Now you can start a Kibana process by typing:

sudo service kibana start

Just like in the case of Elasticsearch you can verify that it is running by using a cURL command:

curl -v http://localhost:5601

Now let’s expose an access to our Kibana dashboard to an external world using NGINX.

NGINX

This is not the NGINX we will be analyzing logs from. This one will be used to provide password-protected access to Kibana instance running on our ELK server. We will use a Let’s Encrypt SSL certificate for secure access.
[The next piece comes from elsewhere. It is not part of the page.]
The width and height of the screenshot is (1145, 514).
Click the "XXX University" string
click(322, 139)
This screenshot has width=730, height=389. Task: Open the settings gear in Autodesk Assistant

We can do it by typing:

sudo apt-get update
sudo apt-get install nginx apache2-utils
sudo apt-get install python-certbot-nginx
sudo certbot --nginx -d my-elk-stack-vps.com

To automatically renew your certificate add this line to /etc/crontab file:

@monthly root certbot -q renew

Now you need to set a password for your Kibana HTTP basic auth user:

sudo htpasswd -c /etc/nginx/htpasswd.users kibanaadmin

Next, configure NGINX to use generated certificates and proxy pass traffic from your VPS root path to Kibana:

/etc/nginx/sites-enabled/default

server {
    listen [::]:443 ssl ipv6only=on; # managed by Certbot
    listen 443 ssl; # managed by Certbot
    ssl_certificate /etc/letsencrypt/live/my-elk-stack-vps.com/fullchain.pem; # managed by Certbot
    ssl_certificate_key /etc/letsencrypt/live/my-elk-stack-vps.com/privkey.pem; # managed by Certbot
    include /etc/letsencrypt/options-ssl-nginx.conf; # managed by Certbot
    ssl_dhparam /etc/letsencrypt/ssl-dhparams.pem; # managed by Certbot

    auth_basic "Restricted Access";
    auth_basic_user_file /etc/nginx/htpasswd.users;

    location / {
        proxy_pass http://localhost:5601;
        proxy_http_version 1.1;
        proxy_set_header Upgrade $http_upgrade;
        proxy_set_header Connection 'upgrade';
        proxy_set_header Host $host;
        proxy_cache_bypass $http_upgrade;
    }
}

server {
    if ($host = my-elk-stack-vps.com) {
        return 301 https://$host$request_uri;
    } # managed by Certbot

    listen 80 ;
    listen [::]:80 ;
    server_name my-elk-stack-vps.com;
    return 404; # managed by Certbot
}

Make sure that your nginx config is correct and restart the server:

nginx -t
service nginx restart

This config assumes that there is an A DNS entry for my-elk-stack-vps.com domain pointing to your VPS server IP.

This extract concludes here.